Assuming the accuracy of the representations and warranties of the Purchaser
contained in this Agreement, the offer, sale and issuance of the Securities will
be exempt from the registration requirements of the Securities Act of 1933, as
amended (the “Securities Act”), and will have been registered or qualified (or
are exempt from registration and qualification) under the registration, permit
or qualification requirements of all applicable state securities
laws.
4.19 Full
Disclosure. Each of
the Company and each of its Subsidiaries has provided the Purchaser with all
information requested in writing by the Purchaser in connection with its
decision to purchase the Note and Warrant, including all information the Company
and its Subsidiaries believe is reasonably necessary to make such investment
decision.

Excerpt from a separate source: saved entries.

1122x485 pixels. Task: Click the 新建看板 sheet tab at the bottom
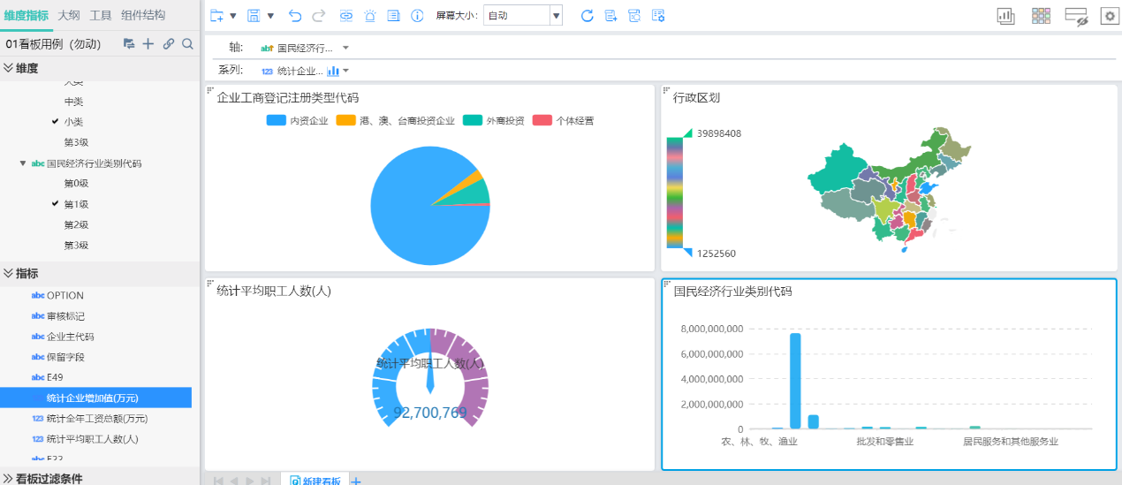click(x=315, y=481)
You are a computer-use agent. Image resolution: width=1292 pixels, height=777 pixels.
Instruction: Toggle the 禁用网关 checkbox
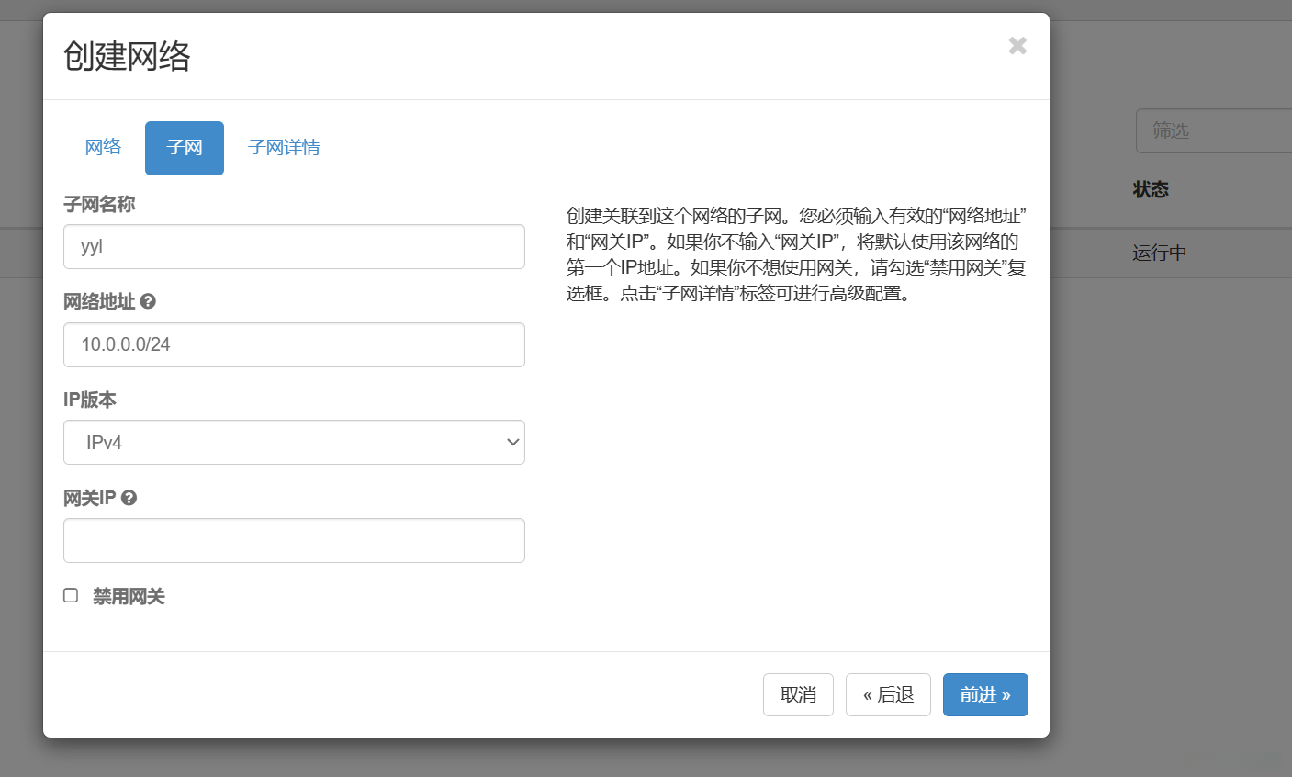pyautogui.click(x=71, y=596)
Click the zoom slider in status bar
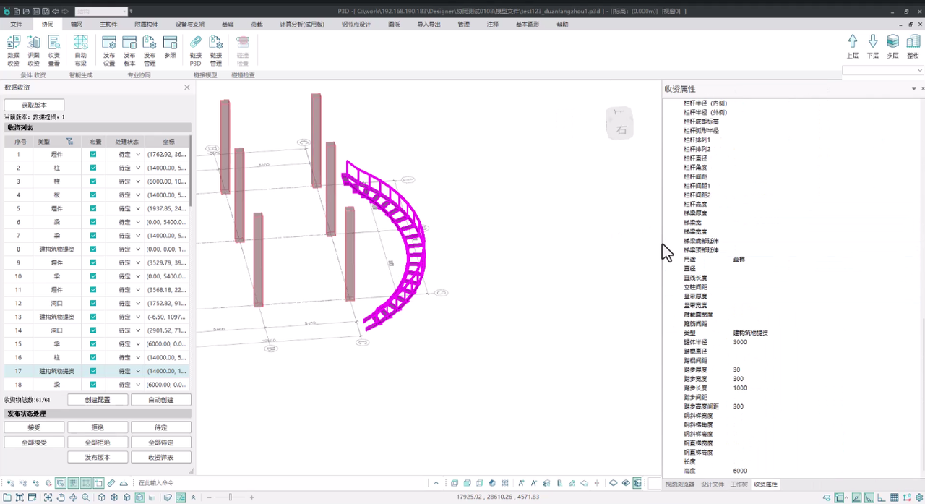Viewport: 925px width, 504px height. point(231,497)
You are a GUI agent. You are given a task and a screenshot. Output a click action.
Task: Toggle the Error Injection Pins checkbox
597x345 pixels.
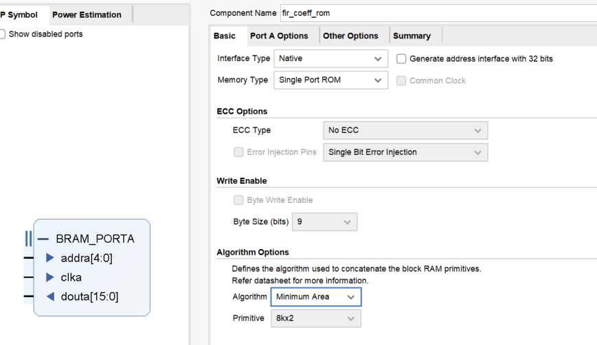(238, 152)
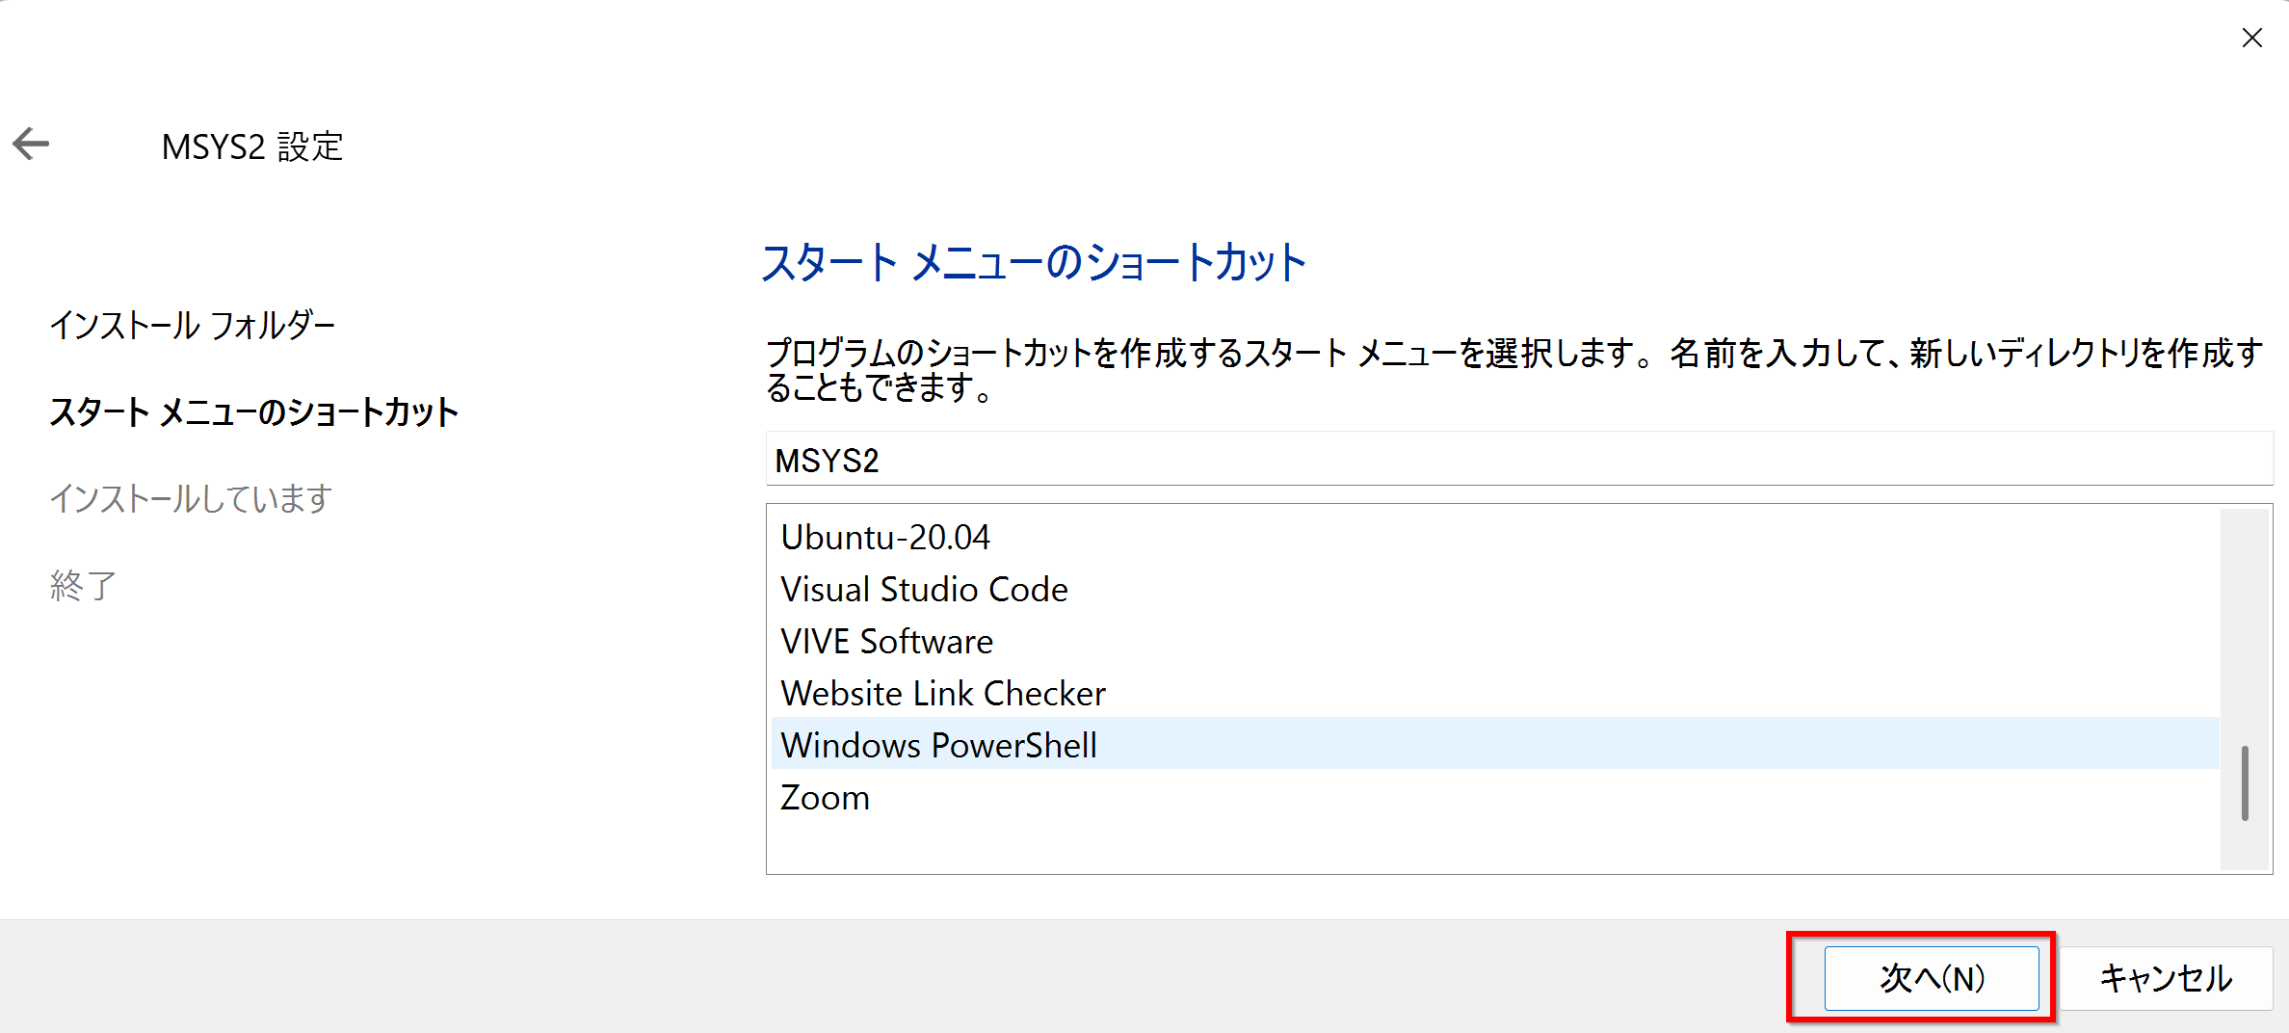This screenshot has width=2289, height=1033.
Task: Select Ubuntu-20.04 in the folder list
Action: (x=885, y=538)
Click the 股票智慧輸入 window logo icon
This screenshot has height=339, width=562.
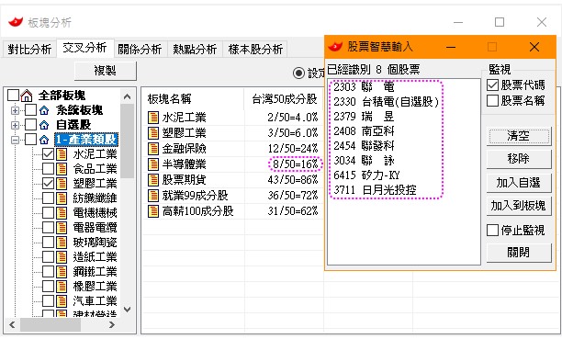pyautogui.click(x=335, y=47)
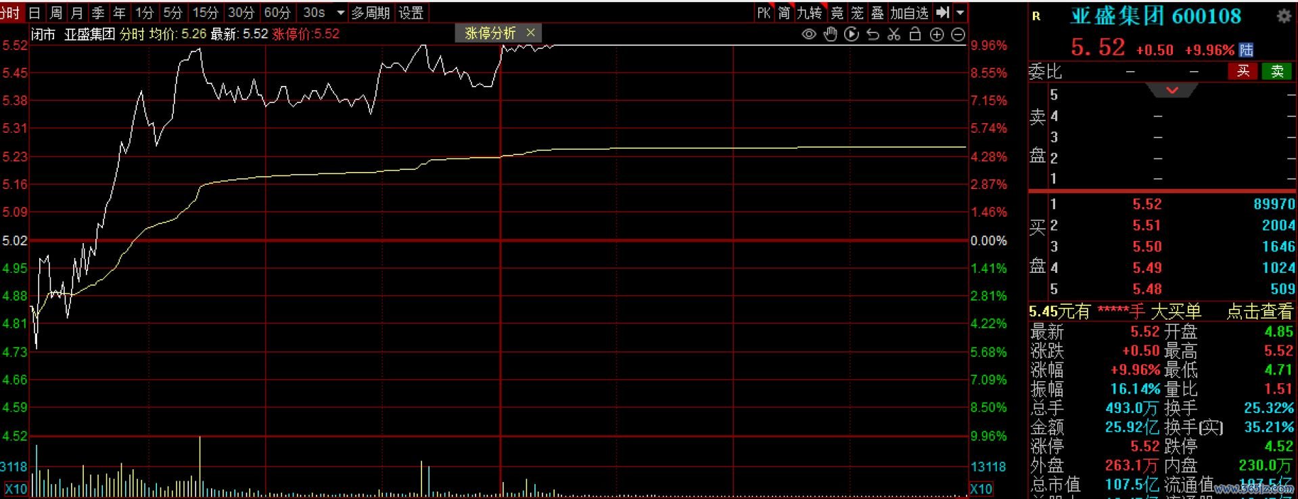This screenshot has height=499, width=1298.
Task: Open settings gear beside stock name
Action: coord(1283,16)
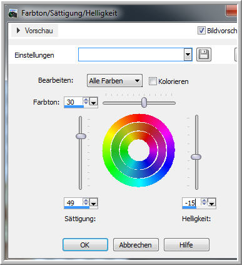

Neither this Agreement, the Related Agreements, the exhibits and
schedules hereto and thereto nor any other document delivered by the Company or
any of its Subsidiaries to Purchaser or its attorneys or agents in connection
herewith or therewith or with the transactions contemplated hereby or thereby,
contain any untrue statement of a material fact nor omit to state a material
fact necessary in order to make the statements contained herein or therein, in
light of the circumstances in which they are made, not misleading. Any financial
projections and other estimates provided to the Purchaser by the Company or any
of its Subsidiaries were based on the Company’s and its Subsidiaries’ experience
in the industry and on assumptions of fact and opinion as to future events which
the Company or any of its Subsidiaries, at the date of the issuance of such
projections or estimates, believed to be reasonable.
4.20 Insurance. Each of
the Company and each of its Subsidiaries has general commercial, product
liability, fire and casualty insurance policies with coverages which the Company
believes are customary for companies similarly situated to the Company and its
Subsidiaries in the same or similar business.
4.21 SEC
Reports. Except
as set forth on Schedule 4.21, the Company has filed all proxy statements,
reports and other documents required to be filed by it under the Securities
Xxxxxxxx Xxx 0000, as amended (the “Exchange Act”). The Company has furnished
the Purchaser copies of: (i) its Annual Reports on Form 10-KSB for its fiscal
year ended April 30, 2004; and (ii) its Quarterly Reports on Form 10-QSB for its
fiscal quarters ended July 31, 2004, October 31, 2004, and January 31, 2005, and
the Form 8-K filings which it has made after October 31, 2004 to date
(collectively, the “SEC Reports”). Except as set forth on Schedule 4.21, each
SEC Report was, at the time of its filing, in substantial compliance with the
requirements of its respective form and none of the SEC Reports, nor the
financial statements (and the notes thereto) included in the SEC Reports, as of
their respective filing dates, contained any untrue statement of a material fact
or omitted to state a material fact required to be stated therein or necessary
to make the statements therein, in light of the circumstances under which they
were made, not misleading.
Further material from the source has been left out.